January 12: "New Earth"

Series 2 gets to its real start here with "New Earth", our first trip beyond the solar system this century -- but before we get there, there's a quick teaser.  Each episode this series has a quick scene called a TARDISode, designed for mobile phones -- the one for "New Earth" is an infomercial for the hospital we see in the episode.  (And for some reason these short scenes weren't released on the DVD...)

But yes, it's our first extra-Solar trip, with a "new new Doctor".  They don't want to go too far afield and scare off the casual viewers though, so we get another sequel story -- this time it's a sequel to "The End of the World", set about twenty years in the future (I think?  Comparing the dates given in the two stories is slightly hazy...), with the Face of Boe and Cassandra both returning, even though Cassandra appeared to be dead at the end of it.  And really, the only alien-looking creature on display, other than the Face of Boe, is the cat nurses running the hospital -- everyone else is either human or humanoid with a different color of skin.  It's even explicitly a planet called New Earth, rather than anything more exotic.  They're making this first alien planet as safe and accessible as possible.

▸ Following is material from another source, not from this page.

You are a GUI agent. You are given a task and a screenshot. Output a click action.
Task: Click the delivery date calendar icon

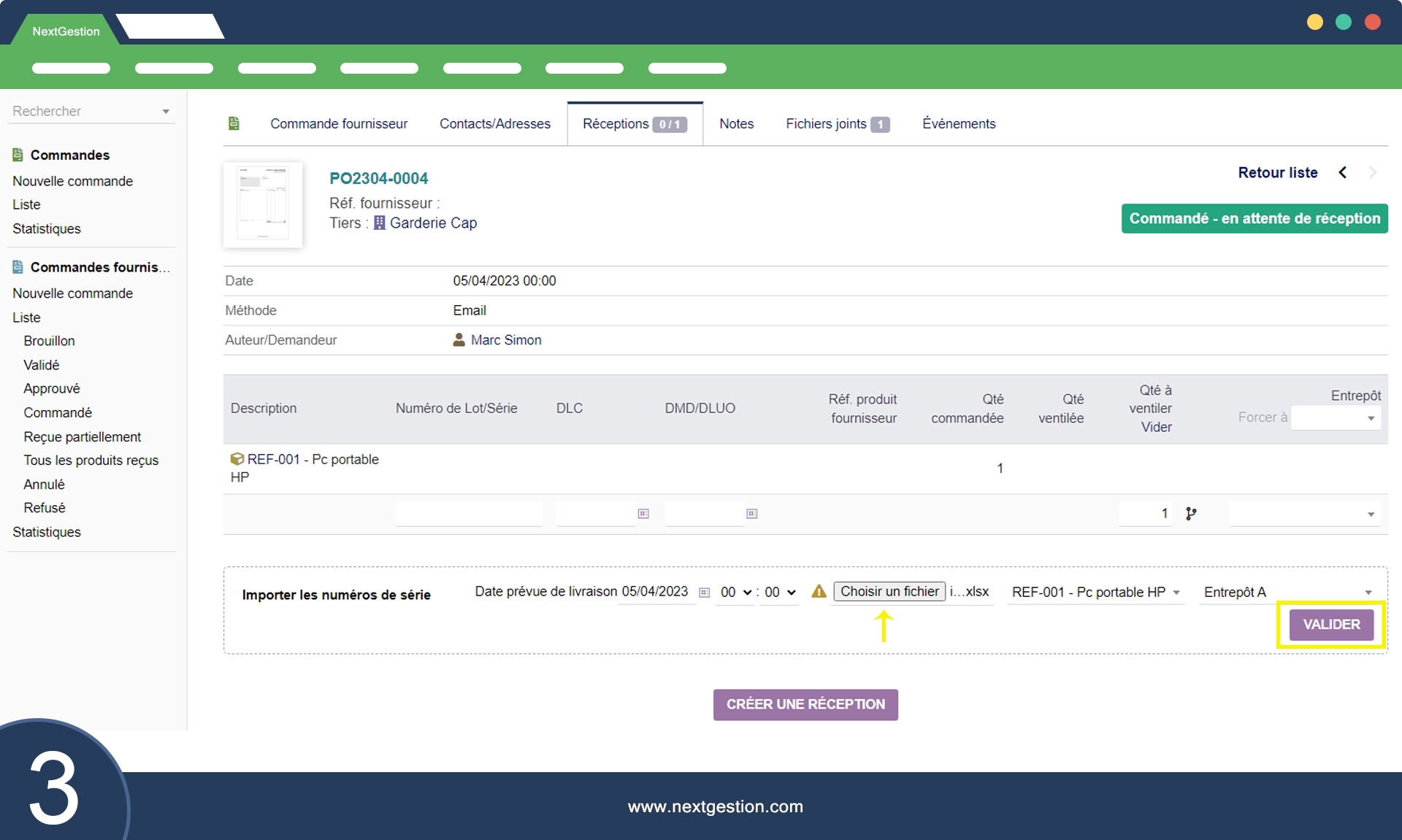click(x=704, y=593)
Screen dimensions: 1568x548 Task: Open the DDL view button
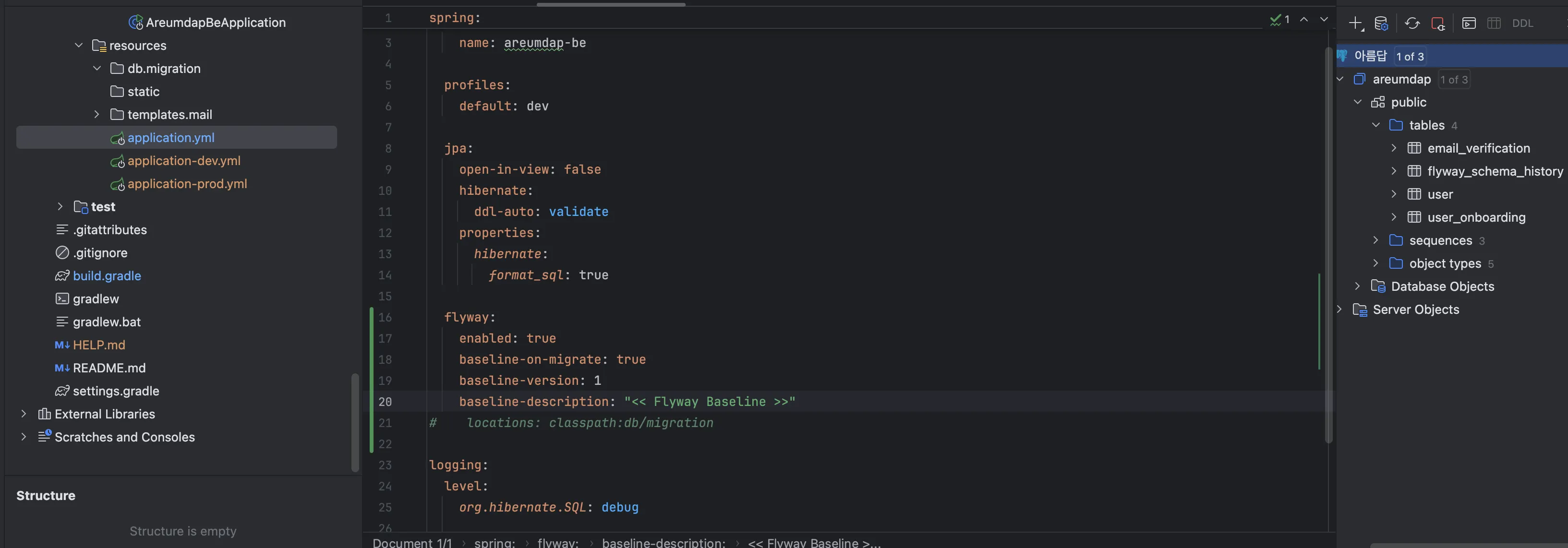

It's not a terrible story, though -- don't misunderstand me.  It's got a lot of great moments, and David Tennant is clearly having a grand time in his first regular story as the Doctor (as opposed to being sidelined and then rediscovering himself in "The Christmas Invasion").  The joy in which he experiences the disinfecting process in the elevator is gorgeous (and Rose's initial shock at the same thing makes it even better), and the life and energy he puts into his scenes makes him incredibly watchable.  It's also interesting how much of a contrast he makes from the ninth Doctor; there was a core of steel in Eccleston's performance, as if he was afraid of letting people in too much, but Tennant's Doctor seems to be putting it all out there.  Really, the only misstep is when he's possessed by Cassandra, which strays a little too far to the camp side of things.

Billie Piper, on the other hand, is clearly having a great time playing Cassandra-in-Rose, with a posher accent and a more overtly sexualized performance.  She's almost note-perfect, and scenes like her kiss of the Doctor (which half looks like an effort to distract the Doctor and half like she just really wants to kiss him) are handled really well.  (And the Doctor's reaction is priceless: initial bemusement giving way to a sort of pride -- "Yep, still got it," he says in a pleased tone.)  The farcical body swap moments are handled very well.

The infected new humans crave physical contact. ("New Earth")
©BBC
Unfortunately, they're unwilling to make an all-out comedy, and the ostensible main "serious" plot is just a little too generic to really shine.  The basic idea is intriguing (breeding human tissue and infecting it to study it and thus create a cure), but this essentially turns into a cut-rate zombie film -- but there's little of the sheer terror and intensity needed to make this aspect truly effective.   We get a handful of shots that suggest what they could have done if they'd really gone for it, but they're really few and far between.  The gas-mask plague victims in "The Empty Child" / "The Doctor Dances" were more effective than this -- heck, the Lazars in Terminus felt more worrying than this.

And if we're going to bring up last series's standout story, it's hard to escape the feeling that the resolution here is awfully similar to the one there.  Here it's a cocktail of different disease cures (um, how would that work exactly?) instead of reprogrammed nanogenes, but the Doctor passing the cure to the new humans feels awfully derivative of that earlier tale.  It's not exactly "Everybody lives!", but it clearly wants to be (note how triumphant the Doctor is -- although "I'm the Doctor, and I cured them!" doesn't have quite the same ring).

It has a lot of problems, but "New Earth" just about manages to pull it off.  The "zombie" plot threatens to make this story collapse, but the Cassandra interplay elevates this enough to make it worth watching -- and the final scene, where the dying Cassandra goes back to see herself when she was younger and still beautiful, works far better than it has any right to: ZoĆ« Wanamaker and Sean Gallagher (as Cassandra-in-Chip) really sell it.  It's got some fabulous make-up (the cat masks here are light years ahead of the last time they tried this, in Survival) and some impressive setpieces (like the bit where they zoom down the elevator cable) -- if the rest of the episode had been up to the caliber of these moments, this would have been a knockout.  But as it is, our first trip to an alien planet is decidedly average.